WHAT TO DO
Below are the records; copy each line in them that holds the word "Enter".

(DATA EXTRACTS Opens)

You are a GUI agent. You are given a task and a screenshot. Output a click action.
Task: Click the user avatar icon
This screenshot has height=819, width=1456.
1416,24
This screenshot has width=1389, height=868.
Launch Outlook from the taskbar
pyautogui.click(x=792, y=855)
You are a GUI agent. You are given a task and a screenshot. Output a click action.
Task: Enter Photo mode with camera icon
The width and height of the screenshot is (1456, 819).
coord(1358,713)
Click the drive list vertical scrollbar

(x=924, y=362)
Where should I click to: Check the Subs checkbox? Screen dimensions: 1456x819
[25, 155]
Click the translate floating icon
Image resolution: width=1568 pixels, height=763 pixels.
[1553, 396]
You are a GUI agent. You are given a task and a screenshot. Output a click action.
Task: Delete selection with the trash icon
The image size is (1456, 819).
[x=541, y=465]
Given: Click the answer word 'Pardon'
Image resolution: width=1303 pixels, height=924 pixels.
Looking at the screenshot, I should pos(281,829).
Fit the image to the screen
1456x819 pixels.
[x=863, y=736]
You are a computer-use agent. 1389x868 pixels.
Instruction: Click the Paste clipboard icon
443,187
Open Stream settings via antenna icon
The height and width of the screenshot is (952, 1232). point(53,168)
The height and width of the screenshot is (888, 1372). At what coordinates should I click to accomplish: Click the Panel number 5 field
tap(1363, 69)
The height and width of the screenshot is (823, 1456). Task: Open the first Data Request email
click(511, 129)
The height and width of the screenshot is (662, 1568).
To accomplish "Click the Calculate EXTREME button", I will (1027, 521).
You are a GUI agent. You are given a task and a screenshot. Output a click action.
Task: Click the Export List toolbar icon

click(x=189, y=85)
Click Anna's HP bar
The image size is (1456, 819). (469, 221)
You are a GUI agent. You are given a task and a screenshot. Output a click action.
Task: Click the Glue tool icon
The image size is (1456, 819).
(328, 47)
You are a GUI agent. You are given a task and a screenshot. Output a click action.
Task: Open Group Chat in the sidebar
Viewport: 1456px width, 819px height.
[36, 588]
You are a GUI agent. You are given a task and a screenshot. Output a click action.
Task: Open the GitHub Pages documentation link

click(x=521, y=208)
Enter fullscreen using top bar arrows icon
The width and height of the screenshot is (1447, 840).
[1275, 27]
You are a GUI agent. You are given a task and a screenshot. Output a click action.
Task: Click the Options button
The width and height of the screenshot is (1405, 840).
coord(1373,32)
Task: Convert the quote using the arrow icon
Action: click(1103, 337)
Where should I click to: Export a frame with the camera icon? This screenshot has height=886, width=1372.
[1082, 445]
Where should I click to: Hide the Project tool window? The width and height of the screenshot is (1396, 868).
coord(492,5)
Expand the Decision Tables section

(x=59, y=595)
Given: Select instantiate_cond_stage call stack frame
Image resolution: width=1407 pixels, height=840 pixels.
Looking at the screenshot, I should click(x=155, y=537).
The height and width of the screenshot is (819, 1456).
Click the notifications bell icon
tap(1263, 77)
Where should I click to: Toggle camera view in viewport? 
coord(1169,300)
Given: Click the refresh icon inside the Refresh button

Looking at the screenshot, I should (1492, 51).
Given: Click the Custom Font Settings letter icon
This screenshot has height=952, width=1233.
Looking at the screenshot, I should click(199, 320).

(DATA EXTRACTS Closes)

THE COMPLETED TASK
Task: Enter Photo mode with camera icon
Enter fullscreen using top bar arrows icon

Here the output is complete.